Key Elements of Success
To facilitate the necessary collaboration, Encompass Health created a care navigator position that acts as the patient’s care manager during the patient’s stay within the inpatient rehabilitation hospital and afterward, for up to 90 days. The care navigator communicates with the acute care hospital’s case management staff, nurses, and physicians to identify patients who need this level of care. “By using the same person for all of a patient’s care management, we ensure the individual’s experience is consistent and communication flows freely, allowing us to catch problems early and mitigate any concerns,” says Anderson. “Also, the navigator serves as a resource for patients and families, improving their overall care experiences.”
The organizations also engaged the physician community. “We worked closely with our physician partners at CHRISTUS Trinity Clinic—a large multi-specialty group that is part of our system—to reliably identify these hip fracture patients who need more intensive, rehabilitative care,” Glenney says. “DHG Healthcare and Encompass Health assisted with this effort by supplying education materials and information for physicians to help them understand the value of the initiative, what their role would be, and the positive effect they could have on patient outcomes and satisfaction.”
Data are a Foundational Component
Anderson adds, “The importance of data has been an underlying theme for this work, and DHG Healthcare has played a big part in getting us these data.

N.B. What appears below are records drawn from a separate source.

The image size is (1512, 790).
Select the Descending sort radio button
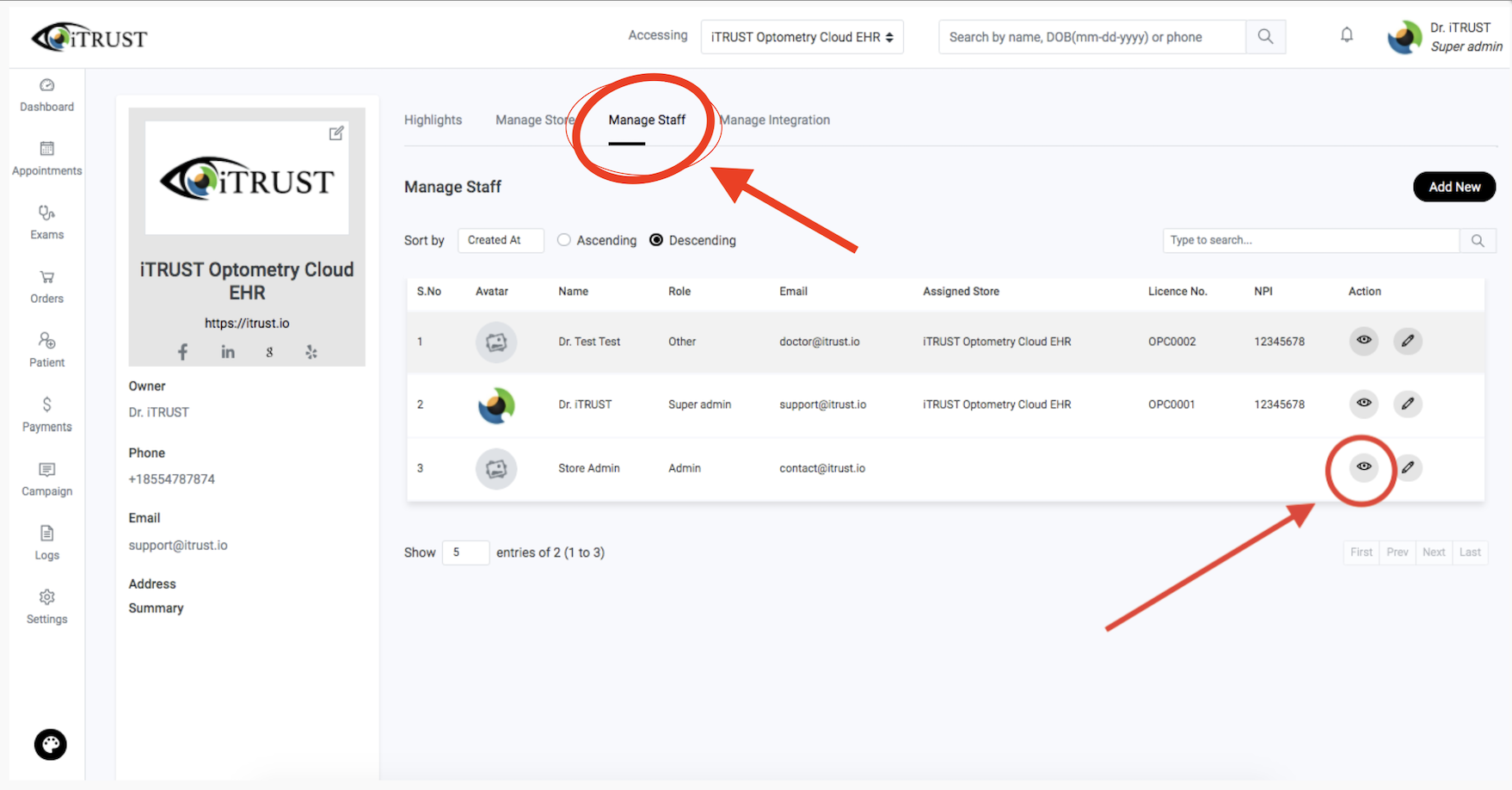point(656,240)
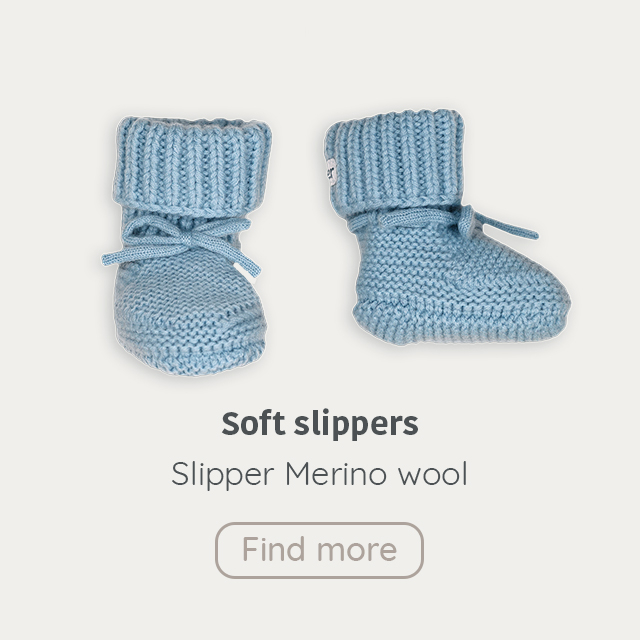Click the right blue knitted slipper
640x640 pixels.
click(447, 227)
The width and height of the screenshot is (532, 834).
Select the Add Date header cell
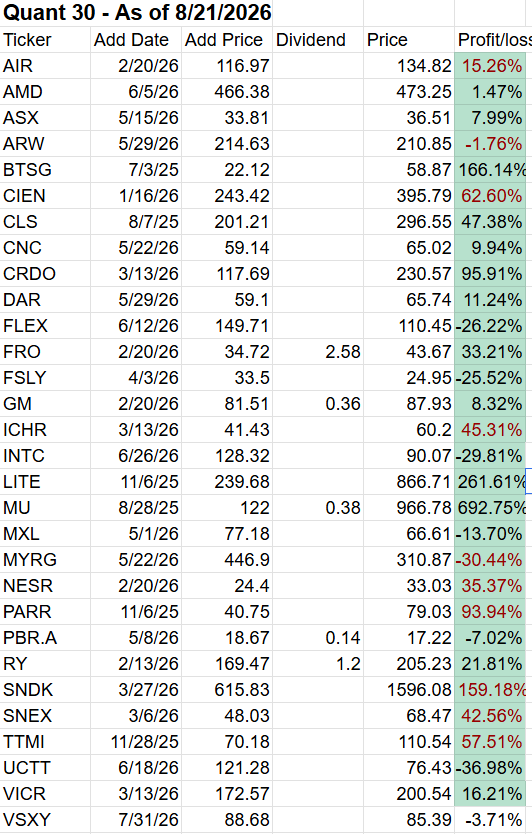pos(136,39)
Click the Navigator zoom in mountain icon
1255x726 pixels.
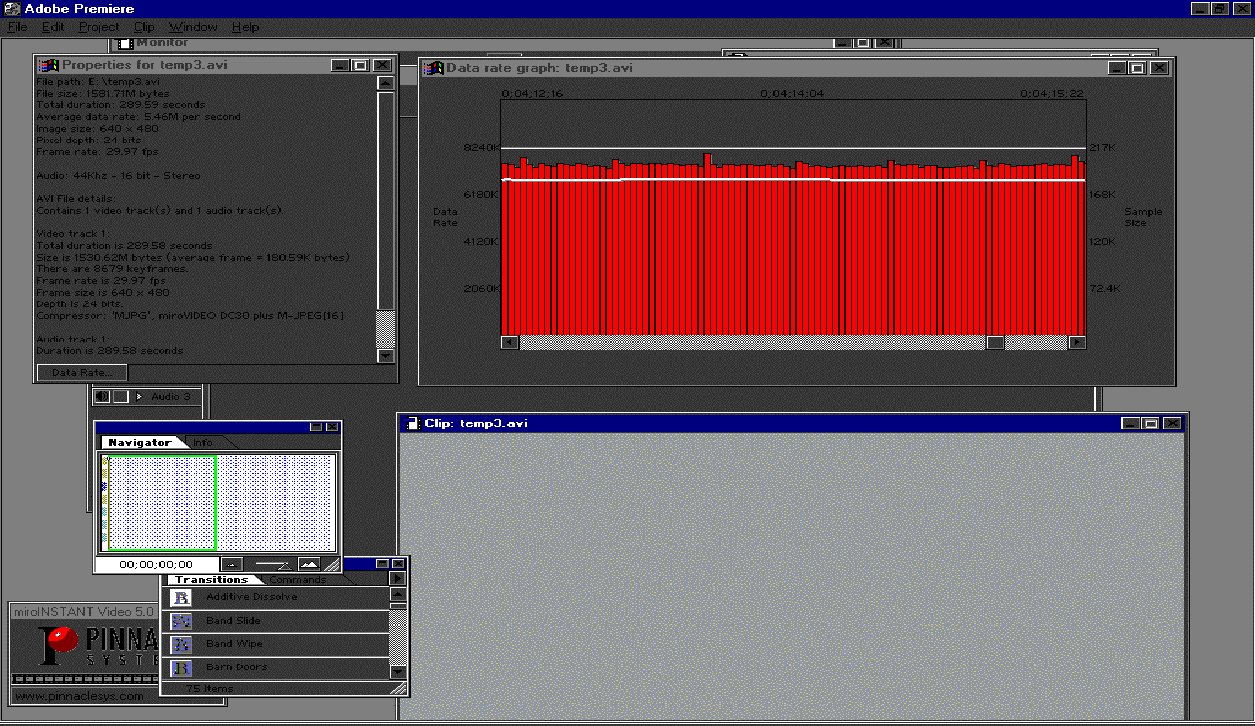point(308,564)
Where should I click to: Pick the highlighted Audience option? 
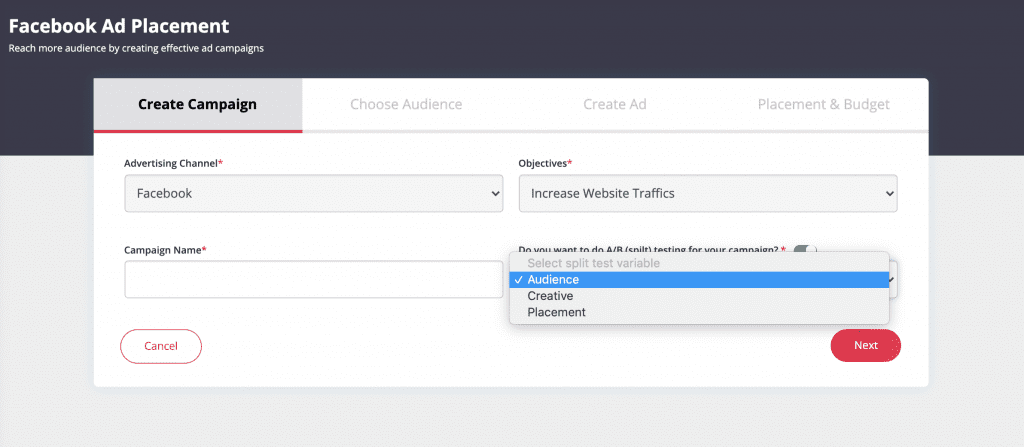pos(699,280)
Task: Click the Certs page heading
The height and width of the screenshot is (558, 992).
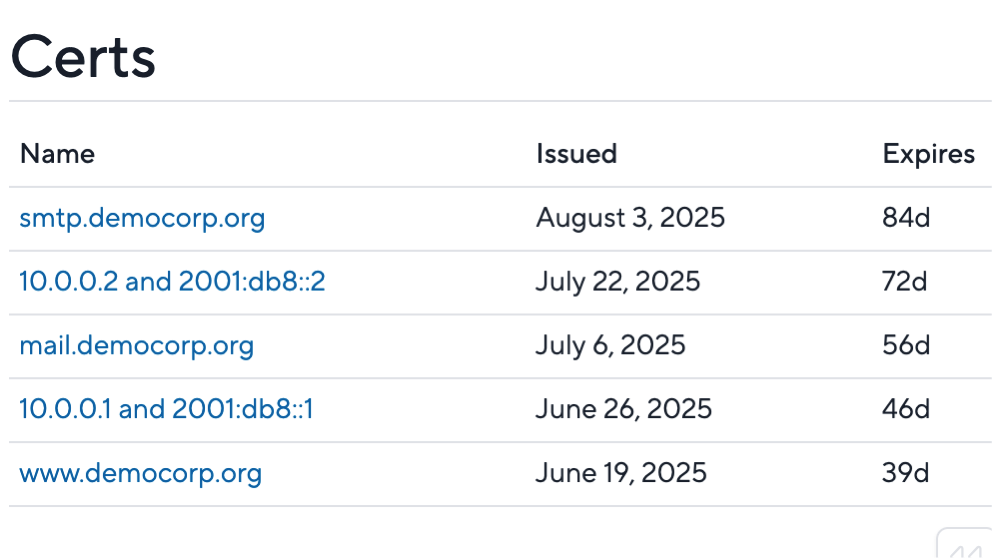Action: tap(83, 57)
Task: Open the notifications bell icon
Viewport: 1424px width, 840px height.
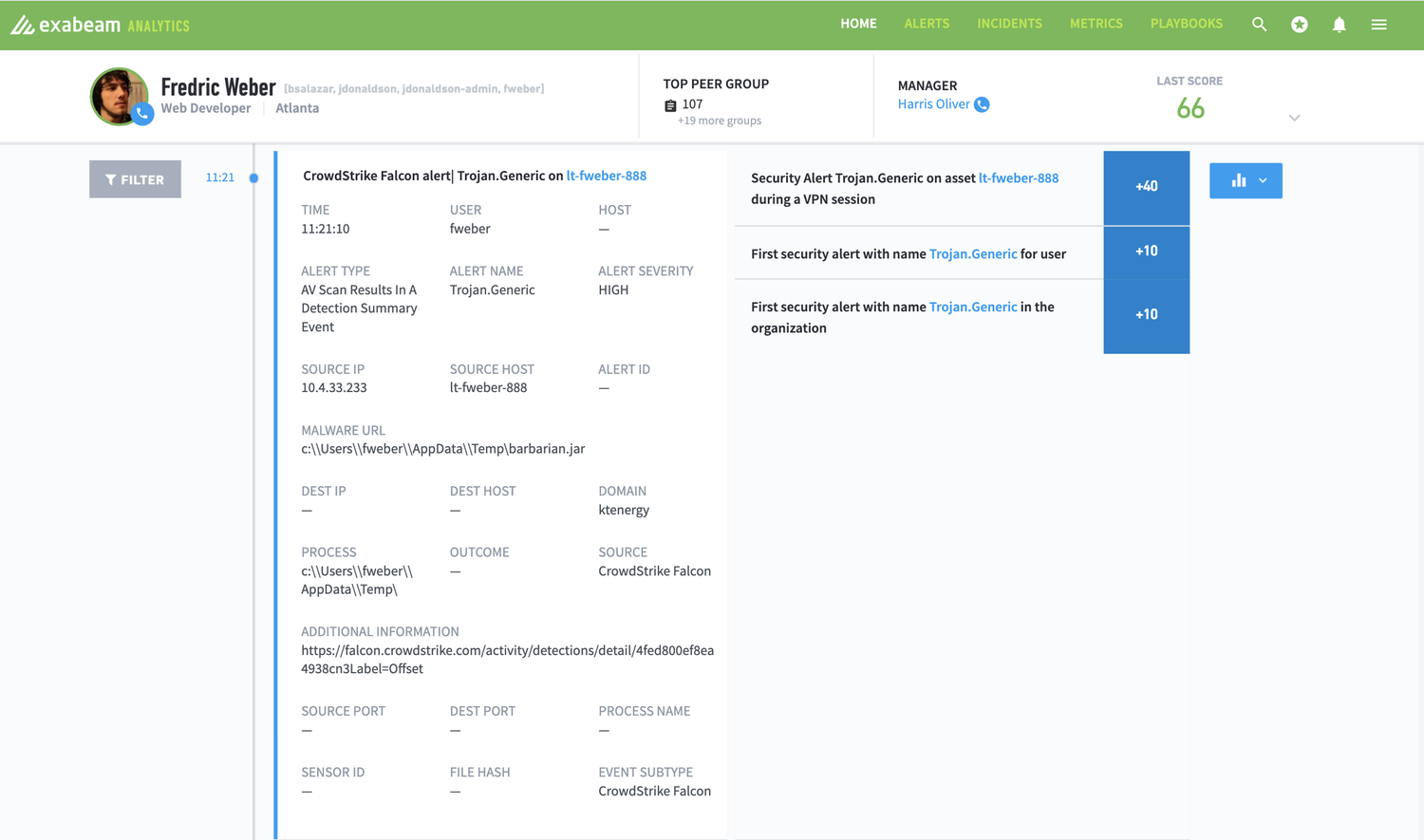Action: [x=1339, y=25]
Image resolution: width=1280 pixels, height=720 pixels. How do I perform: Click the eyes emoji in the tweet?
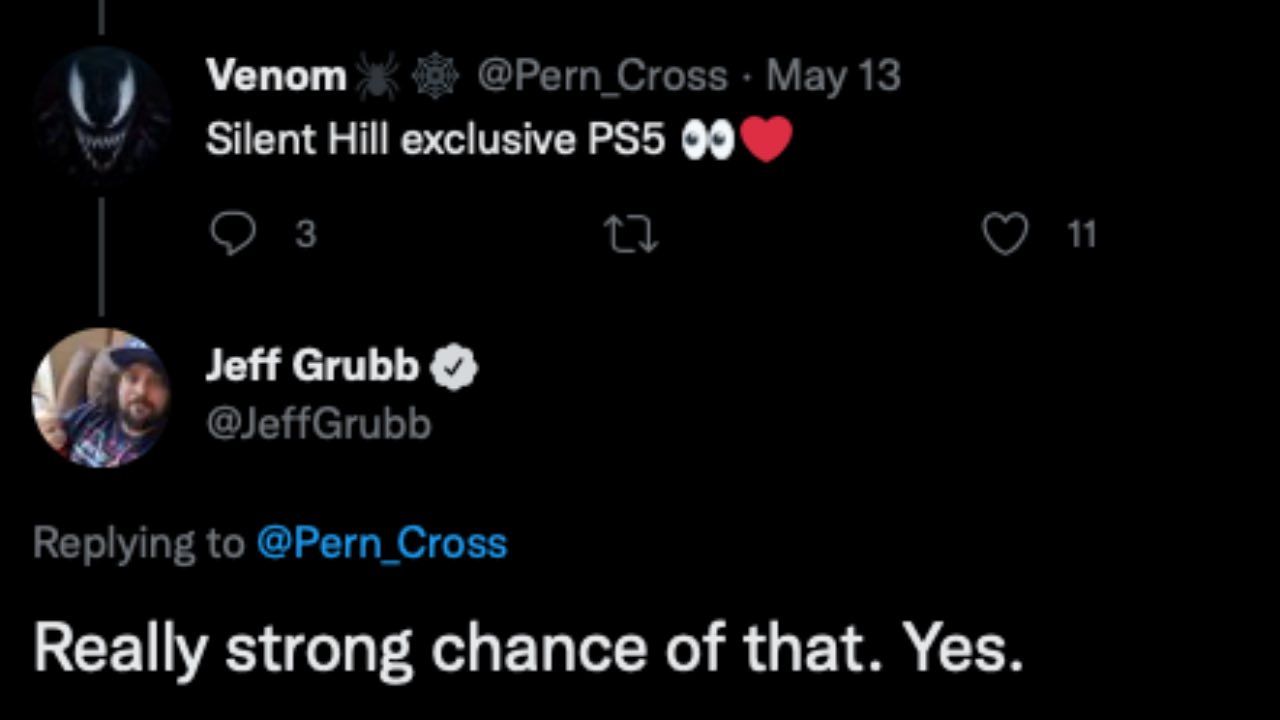pyautogui.click(x=707, y=142)
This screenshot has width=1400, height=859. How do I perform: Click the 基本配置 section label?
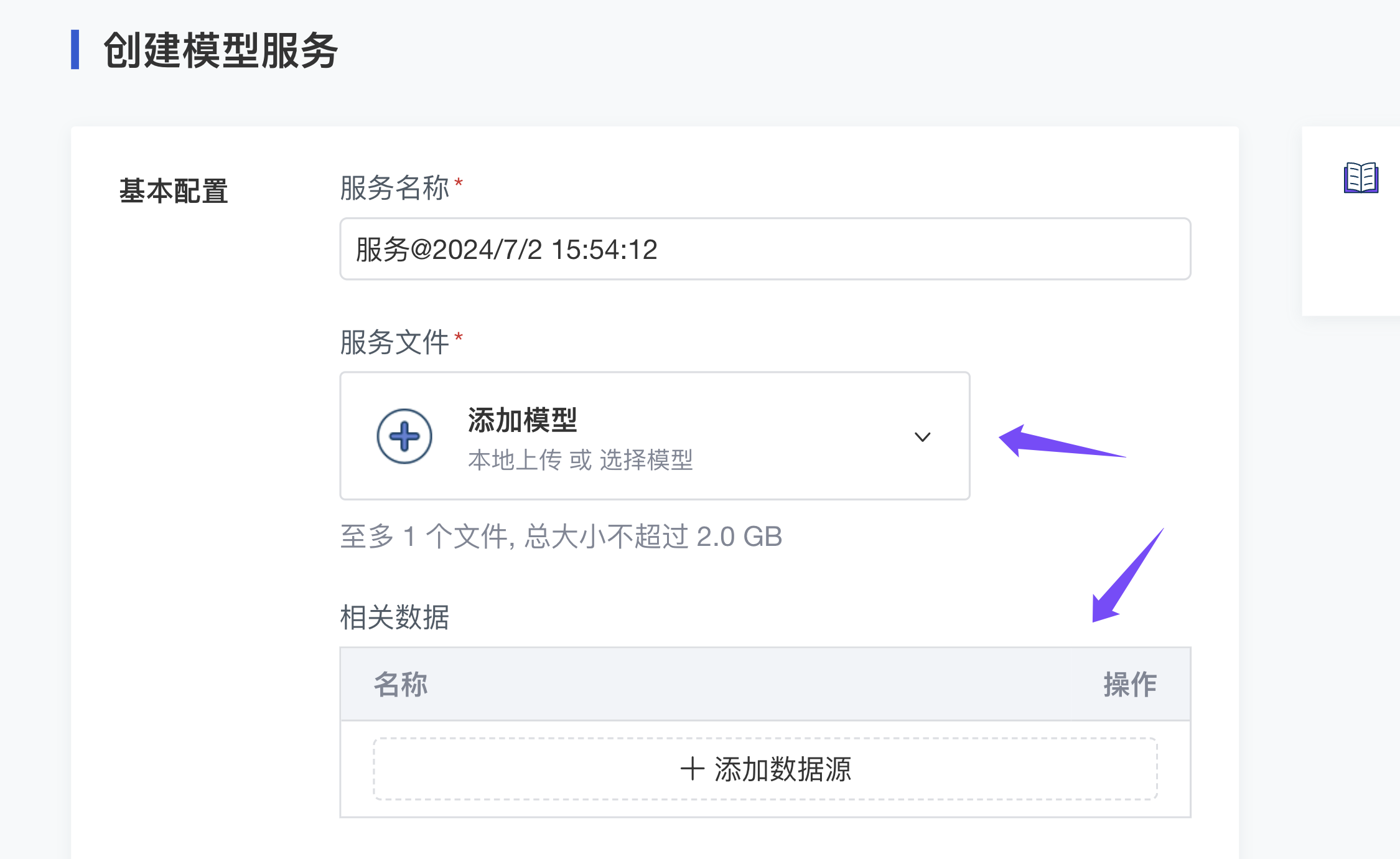coord(174,190)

Not only did they help make the clinical case for the relationship, but they continue to provide ongoing information so we can keep demonstrating our value to the acute care organization and pinpoint further improvement opportunities.”
The data also allowed the two organizations to vary their plans. “Our strategy differs from the way many health systems approach post-operative care for fracture patients,” says Glenney. “Often providers send complex patients to skilled nursing facilities to recover after surgery, avoiding inpatient rehabilitation stays because they view this as a costlier option—going against the idea of controlling costs. However, for fracture patients, quality rehabilitation can mean the difference between a full recovery and long-term issues. By focusing on these patients and ensuring we are collaborating to provide proactive care, seamless transitions, and constant management, we are improving their outcomes, which is positively affecting our overall performance with the model. By following our mission, we are making a positive impact on both care and costs.”
A Prototype for Cross-Continuum Communication
Justus reflects on the collaboration: “The exciting thing about this project is that it can serve as a model for how acute and post-acute care providers can work together toward a common goal. CHRISTUS Trinity Mother Frances Health System and Encompass Health are combining both entities’ knowledge and experience to make these improvements and basing their care model on clear data, standardized processes, and best practice. The lessons they learn will benefit future patients: improving outcomes, decreasing readmissions, and elevating patient satisfaction. The enhanced dialogue and communication between the organizations will set the stage for future interactions, which will ultimately help them deliver better care.”